#### CHALLENGE:
Rewrite the lines below so that every "Where should I click to" becomes "Where do I click to" and nothing else changes. Leave the pictures out of your answer.

#### RECORDS FOR THE TASK:
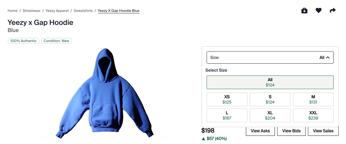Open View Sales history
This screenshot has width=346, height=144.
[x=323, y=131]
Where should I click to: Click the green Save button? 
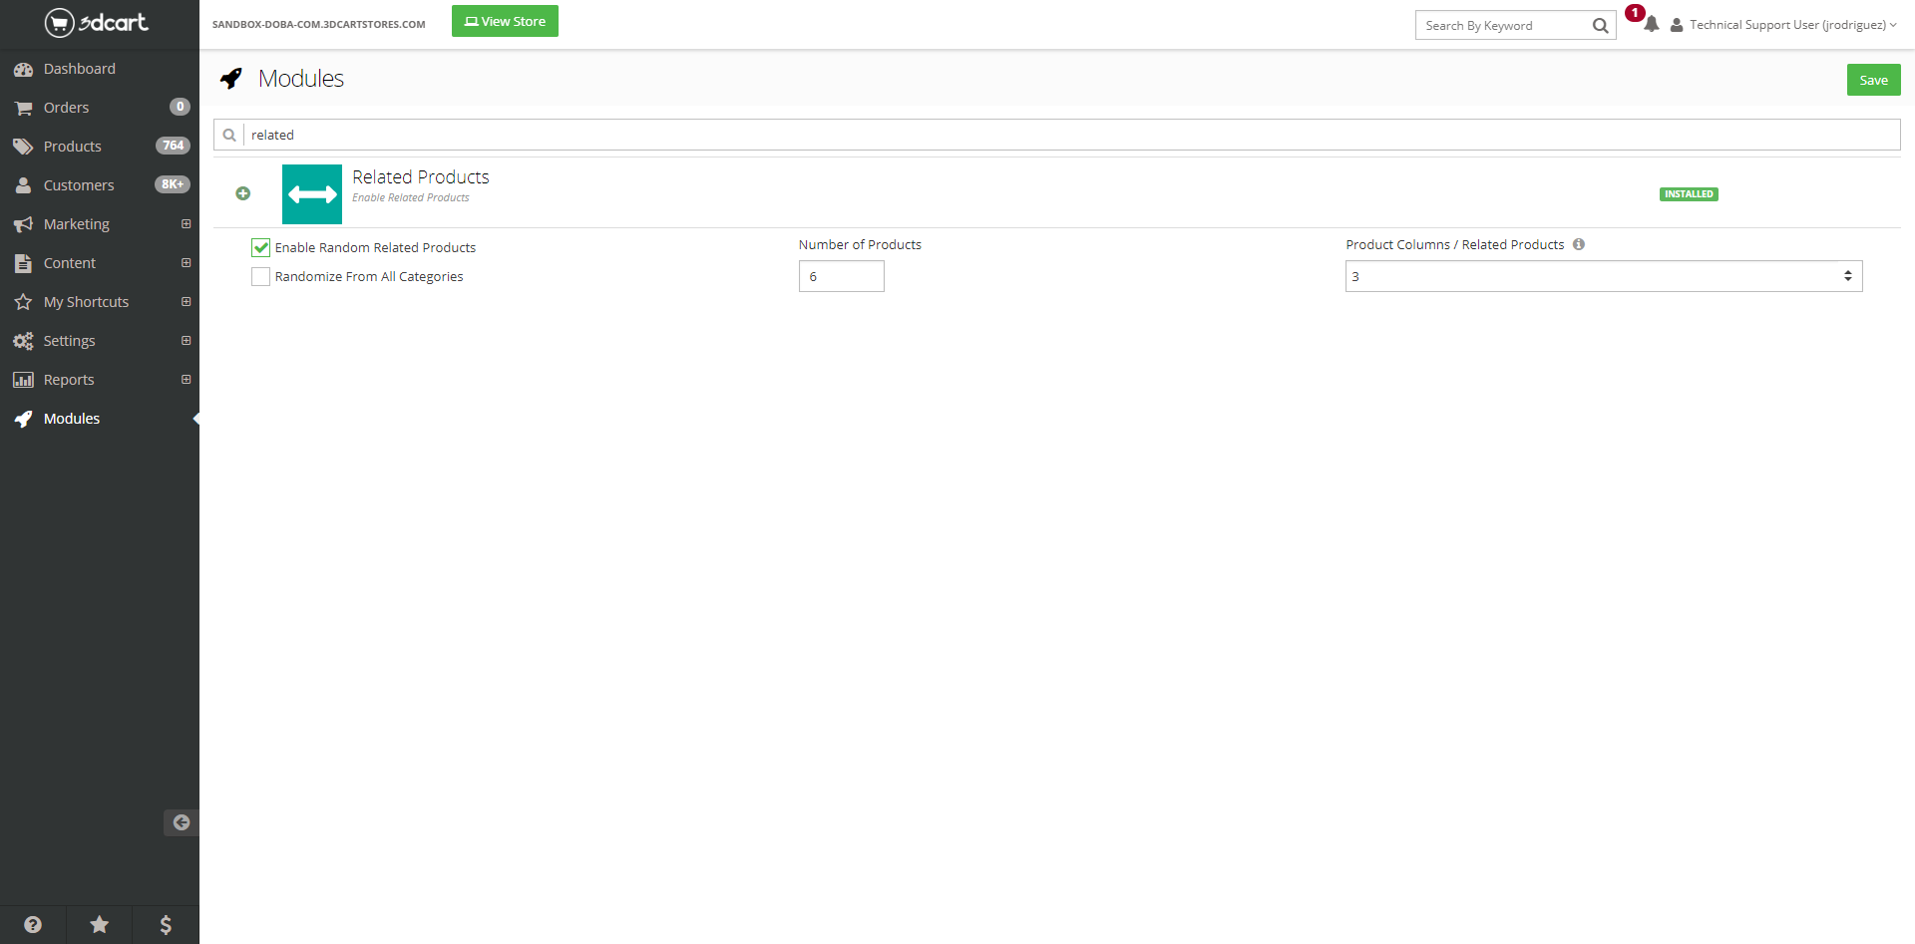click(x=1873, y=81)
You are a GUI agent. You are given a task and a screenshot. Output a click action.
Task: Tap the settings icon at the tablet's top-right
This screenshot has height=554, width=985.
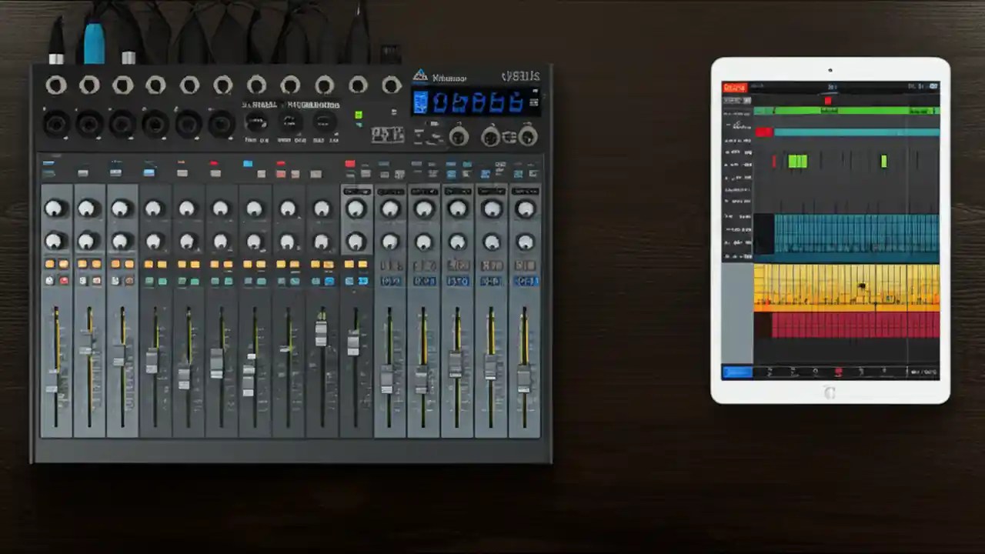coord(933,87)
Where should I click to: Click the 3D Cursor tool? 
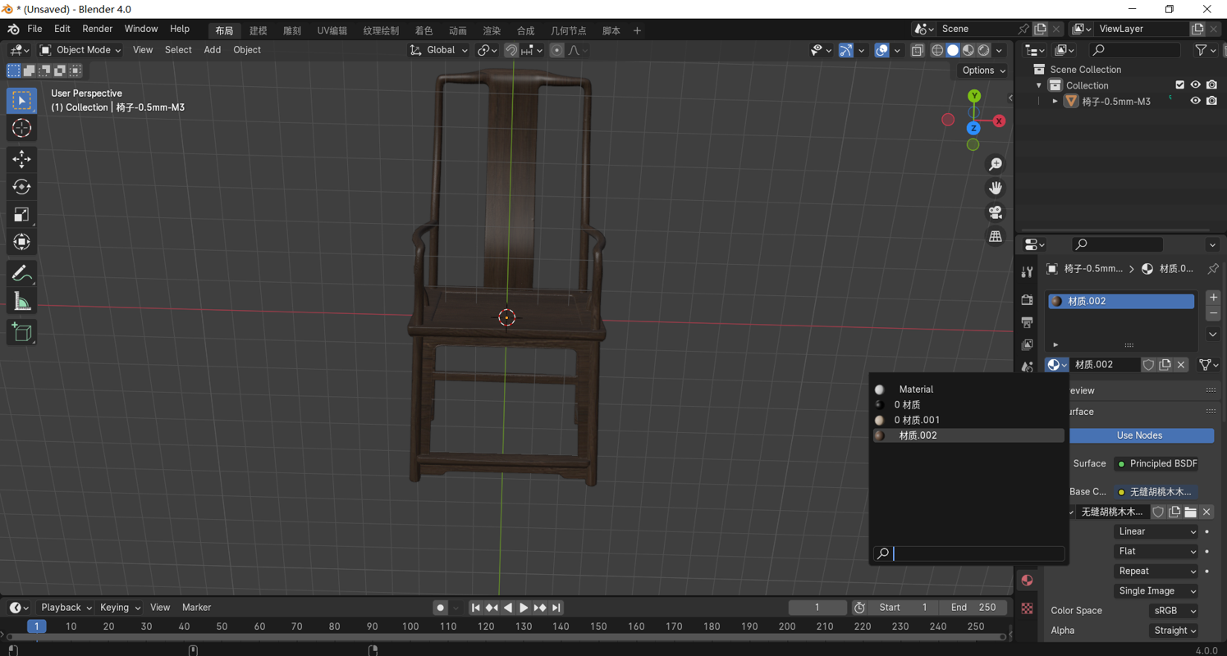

#### CORRECT OUTPUT:
Open View Sales history
This screenshot has width=346, height=144.
[x=323, y=131]
Where do I click to: Click the green Save button? 
click(x=1873, y=81)
You are a GUI agent. You are given a task and a screenshot. Output a click action.
Task: Tap the settings icon at the tablet's top-right
This screenshot has height=554, width=985.
coord(933,87)
Where do I click to: Click the 3D Cursor tool? 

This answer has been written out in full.